(Items from a dataset)

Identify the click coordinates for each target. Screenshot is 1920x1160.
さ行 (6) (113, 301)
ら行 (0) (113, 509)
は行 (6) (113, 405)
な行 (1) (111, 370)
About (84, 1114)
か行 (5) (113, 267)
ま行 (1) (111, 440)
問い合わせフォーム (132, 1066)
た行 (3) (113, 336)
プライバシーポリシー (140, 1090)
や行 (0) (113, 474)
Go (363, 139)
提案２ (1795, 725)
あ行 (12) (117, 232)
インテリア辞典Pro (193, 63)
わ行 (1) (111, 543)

> What is required
The records above should be given again in full, exactly as written.

> Exercise solution
Identify the click coordinates for each target. Screenshot is 1920x1160.
さ行 (6) (113, 301)
ら行 (0) (113, 509)
は行 (6) (113, 405)
な行 (1) (111, 370)
About (84, 1114)
か行 (5) (113, 267)
ま行 (1) (111, 440)
問い合わせフォーム (132, 1066)
た行 (3) (113, 336)
プライバシーポリシー (140, 1090)
や行 (0) (113, 474)
Go (363, 139)
提案２ (1795, 725)
あ行 (12) (117, 232)
インテリア辞典Pro (193, 63)
わ行 (1) (111, 543)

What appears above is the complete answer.